Exercise data: Begin

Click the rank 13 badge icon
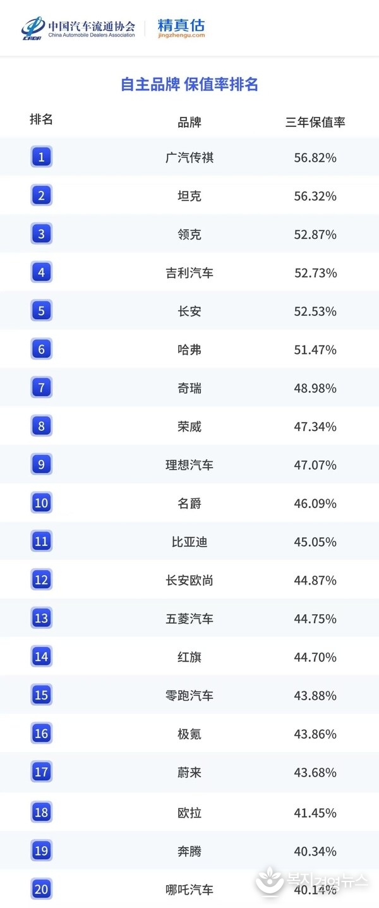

Exercise data: End
Exercise data: Begin

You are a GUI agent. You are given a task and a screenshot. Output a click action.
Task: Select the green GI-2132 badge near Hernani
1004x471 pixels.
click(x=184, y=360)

Exercise data: End

• [Work required]: Give the count of lines in the records above that hold the string "badge", and only that count.

• [Worked solution]: 2